### Exercise tasks
**A)** From the news article on rough sleepers in Westminster, list every benefit it credits to the "Everyone In" scheme or says the scheme allowed.
**B)** Write the next few paragraphs of the news article on rough sleepers in Westminster, picking up after its final sentence.

### Text
★ ★ ★ ★ ★
Lockdown 3: homeless to be left out in the cold
Calls for city to act as the government ‘abandons’ rough sleepers
08 January, 2021 — By Tom Foot
MORE than 200 people living on the cold Westminster streets are being denied emergency accommodation during the lockdown, campaigners have warned.
The council is under pressure to intervene after the government said it would not provide the same level of support to homeless people as it did last year.
Opposition group councillors are calling on City Hall to demand the “Everyone In” scheme is funded again.
Polly Neate, chief executive of Shelter, said: “During the first national lockdown the government recognised just how dangerous it is to be sleeping on the streets in the middle of a deadly pandemic and took an ‘Everyone In’ approach.
“We are now in a situation as bad, if not worse, than last March. The government must act urgently to direct councils to provide safe emergency accommodation to anyone who is at risk of sleeping rough.”
The Everyone In scheme is credited with saving lives and also helping many homeless people into permanent accommodation and also work.
It also allowed outreach teams to easily access the street population and give them regular health check-ups and check on their needs.
With night temperatures dropping to freezing, there are believed to be more than 200 people facing life on the street again now that the scheme has come to an end.
★ ★ ★ ★ ★
### Data under study
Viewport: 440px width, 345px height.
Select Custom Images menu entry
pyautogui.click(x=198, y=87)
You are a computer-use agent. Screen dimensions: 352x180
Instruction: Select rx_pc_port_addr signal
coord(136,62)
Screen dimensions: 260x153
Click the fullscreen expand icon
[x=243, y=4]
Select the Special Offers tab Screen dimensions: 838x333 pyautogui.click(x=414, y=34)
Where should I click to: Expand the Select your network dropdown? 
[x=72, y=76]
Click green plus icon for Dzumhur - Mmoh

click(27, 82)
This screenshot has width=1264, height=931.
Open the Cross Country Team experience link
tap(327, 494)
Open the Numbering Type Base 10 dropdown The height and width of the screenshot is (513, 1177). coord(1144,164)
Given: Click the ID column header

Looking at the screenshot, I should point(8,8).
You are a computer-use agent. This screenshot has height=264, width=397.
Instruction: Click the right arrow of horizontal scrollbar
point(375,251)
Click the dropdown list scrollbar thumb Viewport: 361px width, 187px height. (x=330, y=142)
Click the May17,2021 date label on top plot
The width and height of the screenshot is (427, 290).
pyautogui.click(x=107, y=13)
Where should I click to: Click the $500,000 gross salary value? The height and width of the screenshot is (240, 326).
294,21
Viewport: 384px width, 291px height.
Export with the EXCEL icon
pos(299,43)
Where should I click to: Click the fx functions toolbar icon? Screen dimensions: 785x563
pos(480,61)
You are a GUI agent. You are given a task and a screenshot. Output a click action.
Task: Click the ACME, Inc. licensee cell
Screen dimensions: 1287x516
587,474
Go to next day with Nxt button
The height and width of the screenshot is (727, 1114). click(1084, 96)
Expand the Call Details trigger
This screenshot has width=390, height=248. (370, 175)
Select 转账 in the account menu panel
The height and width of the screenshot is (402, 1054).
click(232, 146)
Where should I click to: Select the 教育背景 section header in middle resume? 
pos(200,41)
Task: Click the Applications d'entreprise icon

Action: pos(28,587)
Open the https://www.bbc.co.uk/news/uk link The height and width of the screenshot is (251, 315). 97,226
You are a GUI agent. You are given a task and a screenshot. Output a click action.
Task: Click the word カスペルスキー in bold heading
★ ★ ★ ★ ★
### Answers to this exercise
**A)**
- Saving lives
- Helping many homeless people into permanent accommodation
- Helping homeless people into work
- Letting outreach teams easily access the street population
- Giving people on the street regular health check-ups
- Checking on their needs

**B)**
Labour’s housing lead Cllr Guthrie McKie said: “There is no doubt that this scheme saved lives in the first lockdown.
“Now in the midst of winter and a new highly transmissible Covid variant, rough sleepers have been abandoned by the government. Westminster Council must pressure Conservative ministers to reverse their decision.”
Labour councillor and Greater London Assembly candidate Rita Begum added: “This decision to not support rough sleepers as temperatures plummet and we face lockdown is disgraceful.”
It comes in the week Prince William helped prepare hot meals as he made a surprise visit to homelessness charity The Passage in Victoria.
The council spends £8million a year on supporting rough sleepers and commissions 400 supported housing bed spaces, an assessment centre and an overnight centre.
A council spokesperson said: “Despite our services coming under increased pressure since the start of the Covid-19 pandemic, our outreach teams have continued to offer around- the-clock support and protection for rough sleepers across Westminster.
“Since March 2020 we have worked with charity partners across the city to provide settled accommodation for more than 430 rough sleepers, many of which were initially moved off the streets and into temporary emergency accommodation during national lockdowns.
During lockdown measures, our services have increased drastically to match demand and provide essential support, as well as to curb the spread of Covid-19. This includes the opening of additional donation hubs, assessment centres, and testing and treatment centres, as well as the organisation of rapid routes off the streets and into safe and secure accommodation.
“In severe weather conditions, the council will also continue to operate our SWEP [severe weather emergency protocol] process and will be able to quickly make the offer of accommodation to rough sleepers who wish to take it up.”